Materials and Methods: The PNEURO 3.9 (PMOD,Zurich) maximum_probability_workflow based on 3DT1 MRI segmentation was used to retreat C11-PIB/FLUT PET scans and compute SUVrcentil. values (cortical centil.vois/whole cerebellum-reference). Two historical patients population were downloaded from the GAAIN website to qualify the PNEURO3.9 workflow. Step1:PMOD3.9 workflow validation for C11-PIB PET: n=79 (34 YHC-45 AD;C11-PIB/MRI; GAAIN, Klunk). Step2:FLUT versus C11-PIB SUVrcentil. comparison and convertion of SUVrcentil. to centiloid scale values; n=74 (24 YHC&50 AD; F18-Flutemetamol/C11-PIB/MRI; GAAIN, GE Healthcare).Statistical analysis and data plot fitting were computed using PRISM 8.0. Results: Step1 population analysis performed by PNEURO3.9 demonstrated an excellent correlation between the PMOD3.9 Centiloid scale values derived from the C11-PIB SUVrcentil. compared to the Klunk reported data (R2: 0.9988;Y=1.004X-0.06600), validating the PMOD3.9 workflow based on the author criteria (R2 >0.98; slope/intercept between 0.98;1.02/-2;2).
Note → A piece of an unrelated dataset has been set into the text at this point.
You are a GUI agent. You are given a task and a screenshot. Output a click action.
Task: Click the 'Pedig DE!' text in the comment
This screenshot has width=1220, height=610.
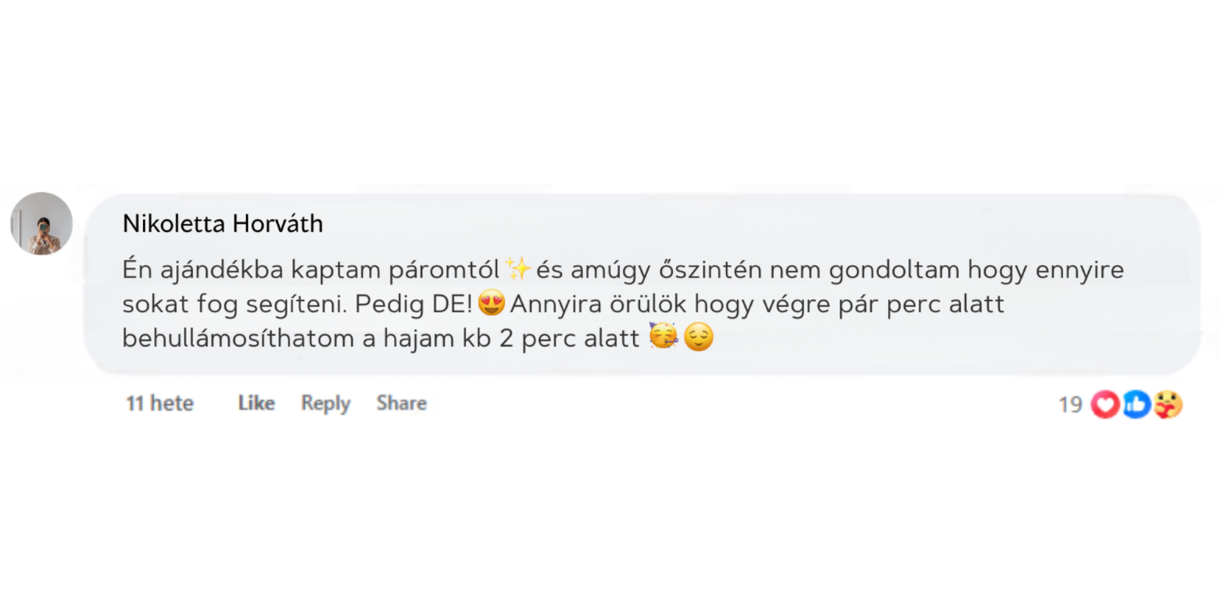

For the step2 population, an excellent correlation was found between the PMOD 3.9 and published SUVrcentil. for the n=74 pairs of F18-FLUT/C11-PIB (R2: 0.9945/0.9959). The correlation between the F18-FLUT and C11-PIB SUVrcentil. was also very similar to those reported (R2:0.95 vs 0.96). The PMOD3.9 derived-equation to convert FLUT SUVrcentil. to centiloid scale values was Centil.val=115.4xFLUTSUVr-113.2 (R2:0.9501) compared to Centil.val=116.5xFLUTSUVr-114.7 (R2:0.9617).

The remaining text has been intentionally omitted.